===== Page excerpt =====

From a map of occurrence records (Asase and Peterson 2016) assessing which regions plant biodiversity is relatively undersampled in Ghana.

What are we missing? Identifying plant knowledge gaps in Ghana

Biodiversity informatics tells us what we know about which species of plants and animals live where. But, just as importantly, it also helps identify what we don’t know.

In a new paper, JRS Grantee, Dr. Alex Asase of the University of Ghana (JRS grant page), along with co-author Dr. A. Townsend Peterson of the University of Kansas (JRS grant page), provides an excellent demonstration of how digitally accessible biodiversity information can be used to find the edges and gaps in what we know. Dr. Asase has lead recent efforts to assemble as many of the records of the plants of Ghana held by museums across the world as possible, translating them into digital formats and making them digitally available for research and management. He estimates that more than 90% of all of the records that are held in herbaria in Ghana have so far been digitized, and a small portion of the extranational museum records are published in venues like GBIF. The study drew on more than 38,000 occurrence records of plants collected across the country, dating as far back as 1830. But the question is: how much of Ghana’s plant diversity does this actually capture?

One key finding is that the available records were not evenly spaced across the country, and were not collected consistently over the past two centuries. The authors identified several biases in the available data: plants were disproportionally collected from areas close to roads, and during the dry season. These trends aren’t entirely surprising, occurring at the times and places where collection work is most efficient. But they also mean that we know less about remote areas, and less about the plants that are only apparent during the rainy season. Knowledge gaps might lead scientists and decision-makers to be cautious in interpreting analyses of biodiversity patterns, such as designating biodiversity hotspots, or assessing threatened populations, because apparent patterns might instead reflect data collection biases.

There is a substantial number of Ghanaian plant records, held primarily by museums  in North America and Europe, not yet digitally accessible. Dr. Asase’s work with JRS continues to try to ‘repatriate’ such information to gain a more complete picture of the state of knowledge of Ghana’s flora.

===== Data section =====

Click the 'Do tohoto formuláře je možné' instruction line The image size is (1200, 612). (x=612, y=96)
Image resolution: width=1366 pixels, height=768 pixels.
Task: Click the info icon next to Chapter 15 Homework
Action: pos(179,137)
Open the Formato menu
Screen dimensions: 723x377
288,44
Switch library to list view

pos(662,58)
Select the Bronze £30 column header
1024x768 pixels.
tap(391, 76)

=====

__Parts of the exercise__
1. Reproduce the stretch of the article on plant knowledge gaps in Ghana from "There is a substantial" through "knowledge of Ghana’s flora.".
2. List every figure written in numerals in the article on plant knowledge gaps in Ghana.

__Task-by-task answers__
1.
There is a substantial number of Ghanaian plant records, held primarily by museums  in North America and Europe, not yet digitally accessible. Dr. Asase’s work with JRS continues to try to ‘repatriate’ such information to gain a more complete picture of the state of knowledge of Ghana’s flora.

2.
2016
90%
38,000
1830